The council published a prior information notice regarding the deal to cover Stage 2 of its programme to restore the 135-year-old structure.
Hammersmith Bridge, which carries the A306 over the River Thames in west London, has been closed to motor vehicles since August 2020, when cracks in the structure were found to have expanded during a heatwave.
Although it reopened to pedestrians and cyclists in July 2021, and a £9m stabilisation project led by contractor FM Conway began earlier this year to protect this temporary arrangement, far more extensive works are required to allow the crossing to revert to full use.
A technical study by architects Foster + Partners and bridge engineers Cowi last year found that a temporary double-decker crossing, using the existing bridge foundations, would cost about £100m – getting cars across the river again more quickly and cheaply than alternative proposals.
The council said it was investigating its “engineering options” and that the “indicative capital cost” of Stage 2 works was between £80m and £130m.
It added that it was considering a range of options for the delivery of works, including a design, build, finance and maintain model, and a more limited design-and-build contract.

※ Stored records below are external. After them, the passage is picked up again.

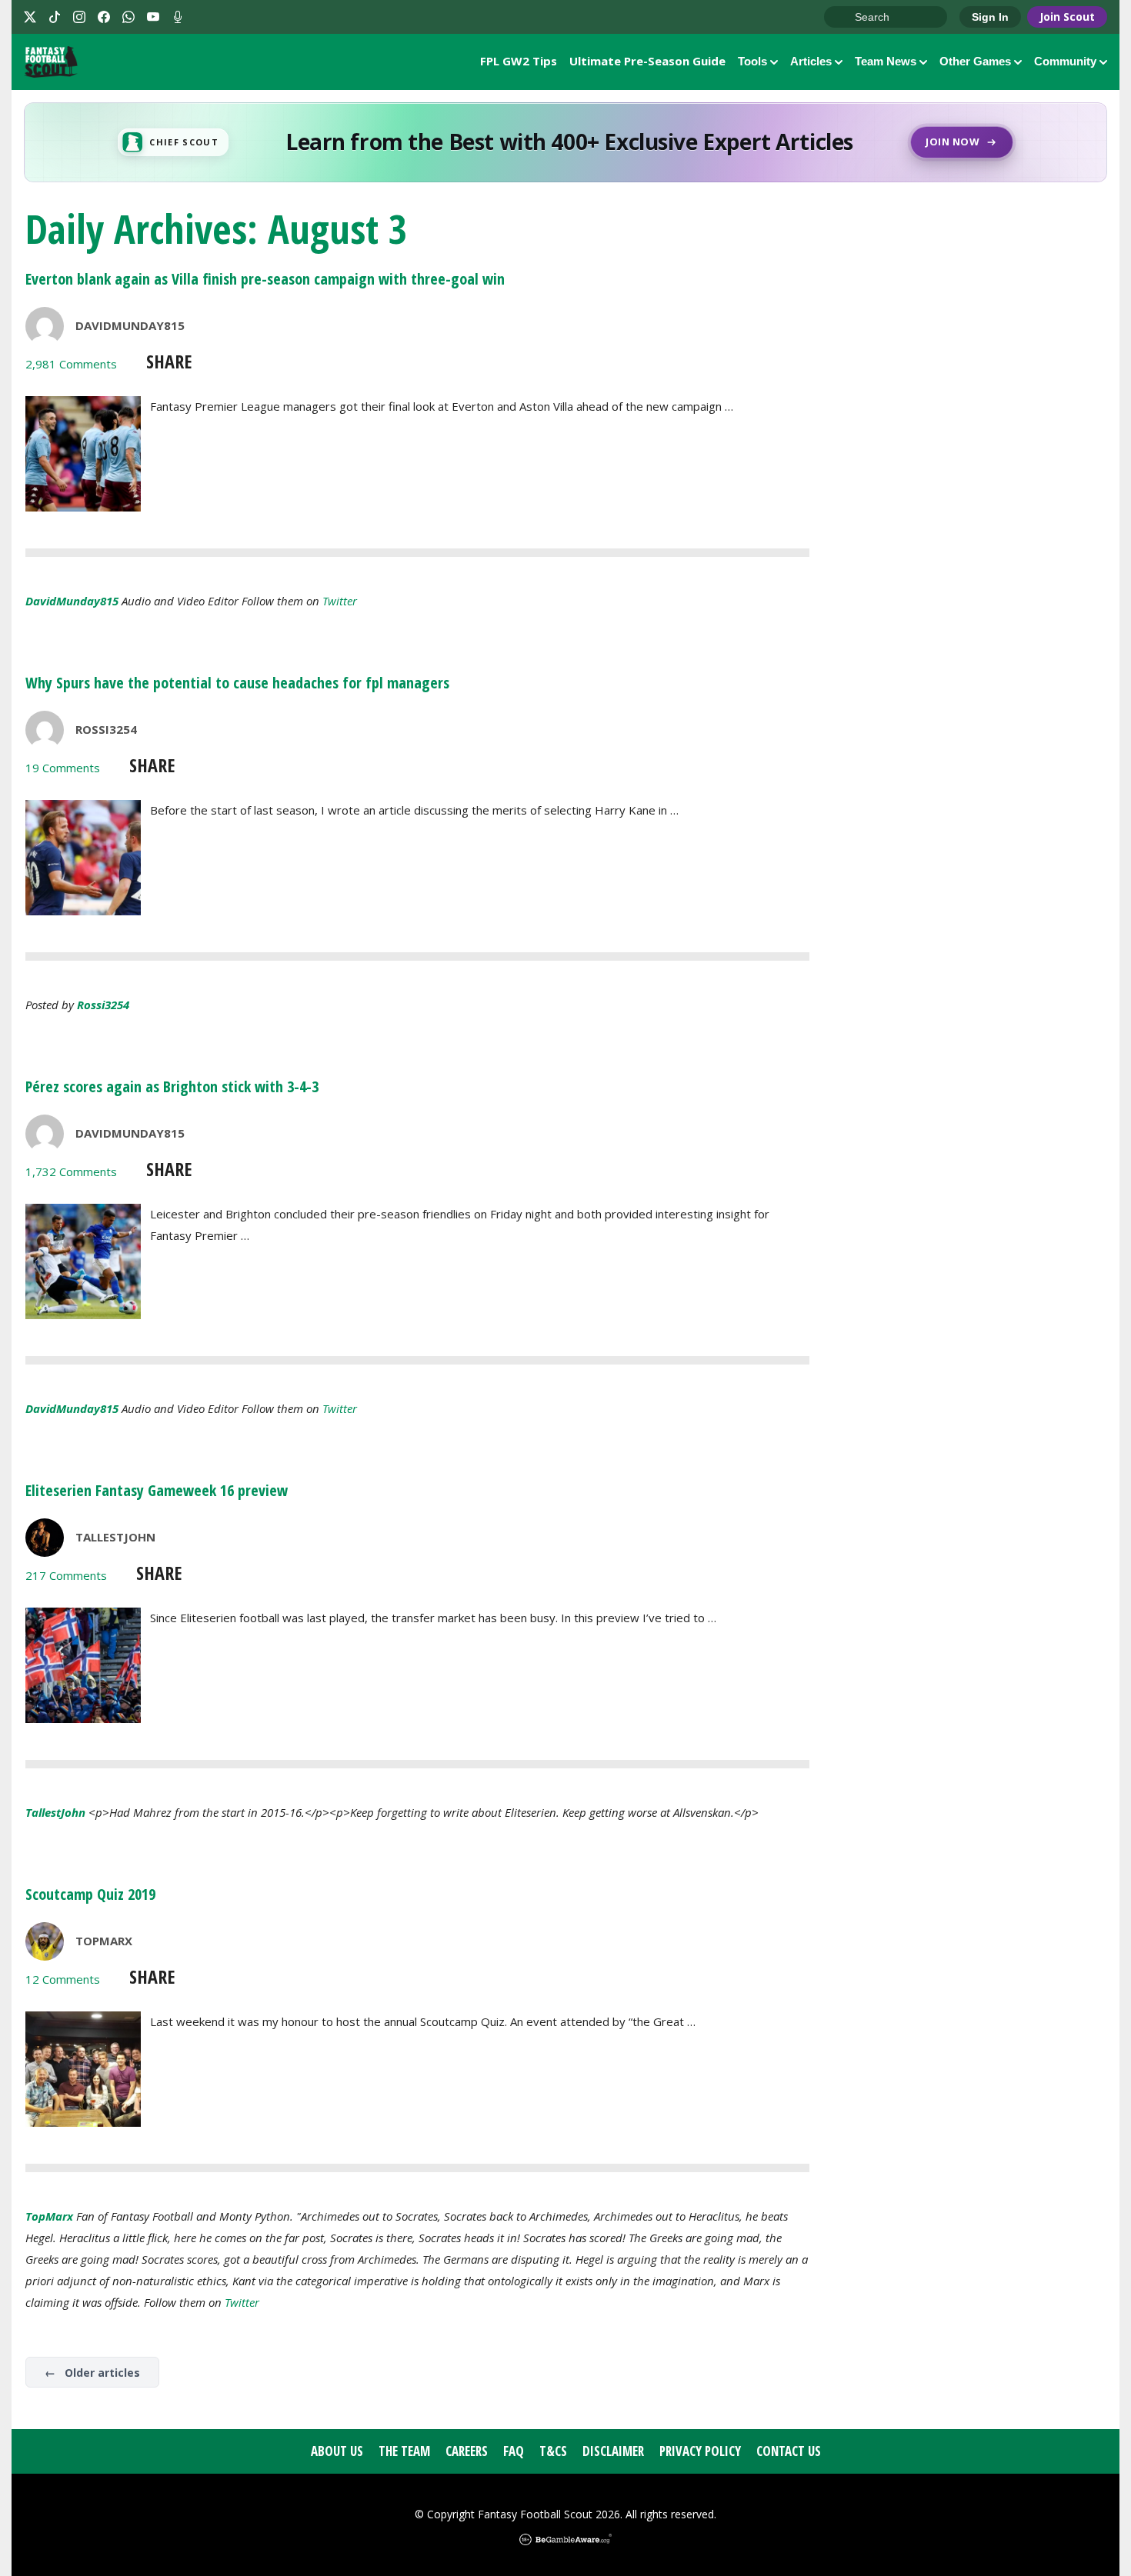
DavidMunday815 (130, 325)
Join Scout (1067, 16)
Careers (466, 2451)
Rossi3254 (106, 729)
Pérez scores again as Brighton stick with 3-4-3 (172, 1086)
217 (66, 1575)
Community (1065, 61)
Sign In (990, 17)
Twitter (339, 600)
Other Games (975, 61)
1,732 (71, 1171)
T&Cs (553, 2451)
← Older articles (92, 2372)
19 (62, 767)
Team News (885, 61)
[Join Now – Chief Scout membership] (565, 142)
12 (62, 1979)
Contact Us (788, 2451)
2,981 (71, 364)
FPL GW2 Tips (518, 60)
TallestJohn (115, 1537)
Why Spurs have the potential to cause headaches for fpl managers (237, 682)
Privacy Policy (700, 2451)
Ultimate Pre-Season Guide (647, 60)
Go (843, 18)
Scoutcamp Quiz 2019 (90, 1894)
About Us (337, 2451)
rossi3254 (103, 1004)
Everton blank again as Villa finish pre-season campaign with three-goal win (265, 278)
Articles (811, 61)
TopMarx (103, 1940)
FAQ (513, 2451)
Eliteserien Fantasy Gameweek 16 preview (156, 1490)
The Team (404, 2451)
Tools (752, 61)
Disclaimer (613, 2451)
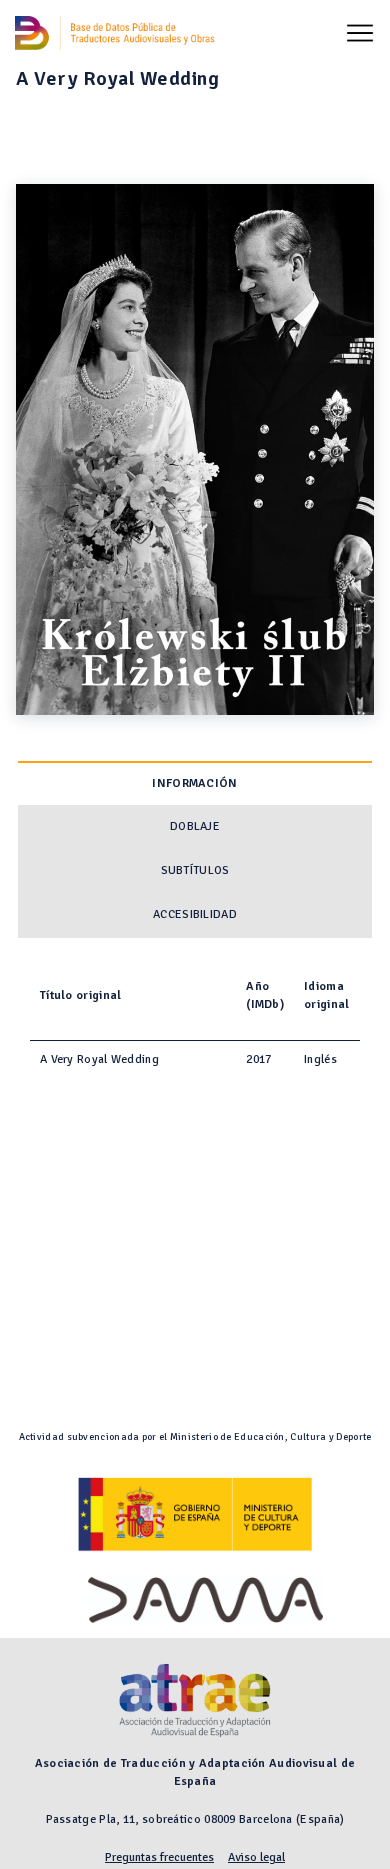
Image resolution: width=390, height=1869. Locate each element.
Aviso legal (256, 1857)
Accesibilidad (195, 914)
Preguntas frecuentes (159, 1857)
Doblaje (195, 826)
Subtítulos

“London Borough of Hammersmith & Fulham wishes to conduct an early market consultation exercise to seek feedback from the market on the proposed commercial structures and risk allocation, and to gauge the level of appetite for the proposed approaches,” said the notice.
Further market engagement may be carried out before a full contract notice is issued later this year.
A row broke out at Richmond Council earlier this year over proposals to provide £2m towards works to Hammersmith Bridge.